UCC failing to explicitly state choice of law, then law of territory of State applies provided appropriate transaction -UCC

EEC Convention Rome Convention (page 1030) Germany has enacted this as internal law.

No agreement - Art. 4 law of country that most closely connected.

Presumption Art. 4, Number 2 payment not characteristic for performance.

Need to determine what is characteristic performance Where party that does that performance has their principle office, not where performance is done.

If Shipment is in UN then that law applies. German ct would avoid this.

Foreign law must be pleaded and proven as a matter of fact, not as a matter of law.

Contract Acceptance Under German law

Last Shot Doctrine -- K formation, more favorable to silence response to original offer is considered a counter offer, which terminates original offer

Goods are shipped and accepted by buyer do we have K?

Under this system Euro could reject the goods, but if they accept and pay for goods you have a K.

Terms of K are the last ones standing, irrevocable unless stated otherwise.

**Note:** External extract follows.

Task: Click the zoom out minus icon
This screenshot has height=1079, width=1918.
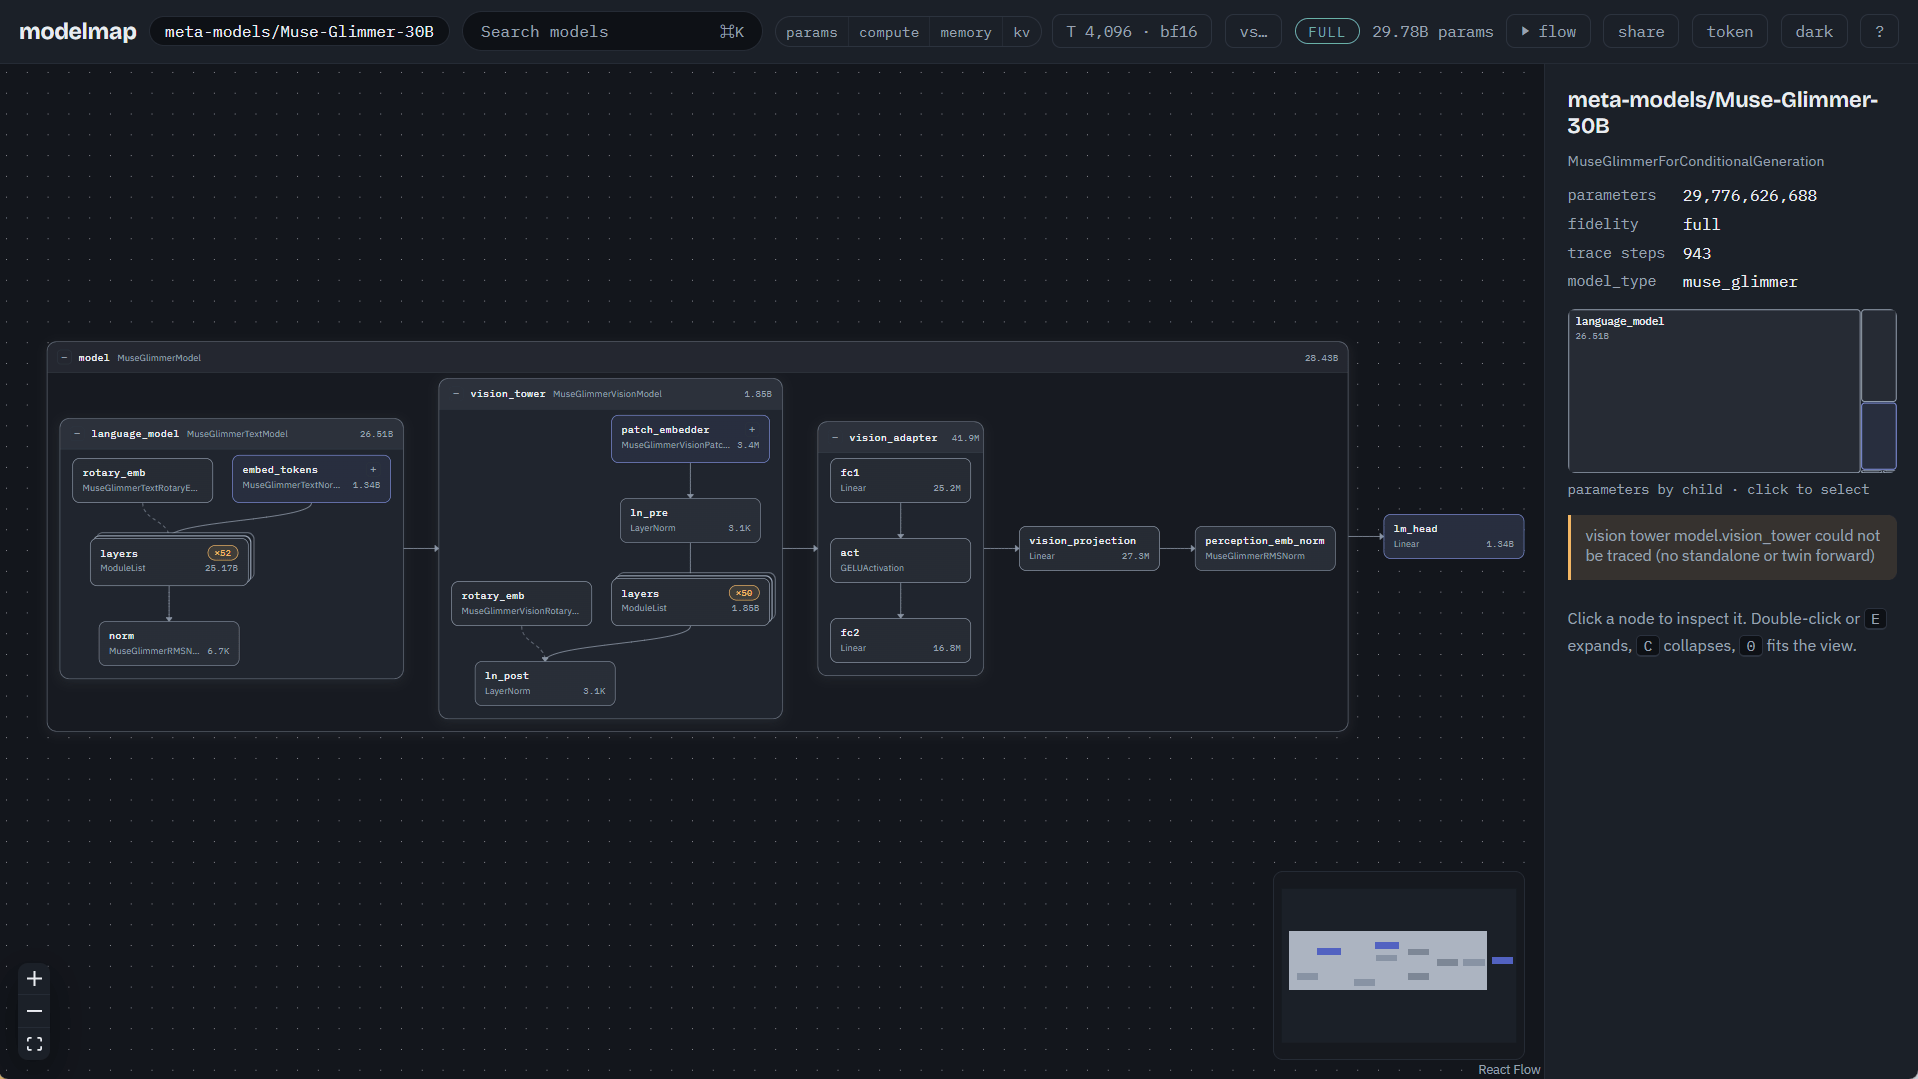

Restatement of Foreign Law RS which is the fall back if UCC doesnt apply me. NY UCC doesnt say what to apply in absence of NY UCC and in that case choice of law rules come out of RS 2nd (page 80)

6 (1) if you have a statute follow it, but not case here

188 (1) tells us to use local law of state KS and Germany, which has most significant relationship to transaction and parties:

transactional relationship

Germany thats were goods are used and fall.

Euro made in KS, shipped from there, price set.

188 (2) consider factors:

place of contracting

Germany when goods were accepted, upon receipt

KS law upon dispatch adams v. lindsell.

Not so helpful here depends on which law apply.

Place of negotiation of K law of cyberspace satellite?

Place of performance whats performance

KS once goods are shipped (UCC)

German law once goods received on buyers end

Ruster Article bottom page 86 (dont practice German law, unless know it).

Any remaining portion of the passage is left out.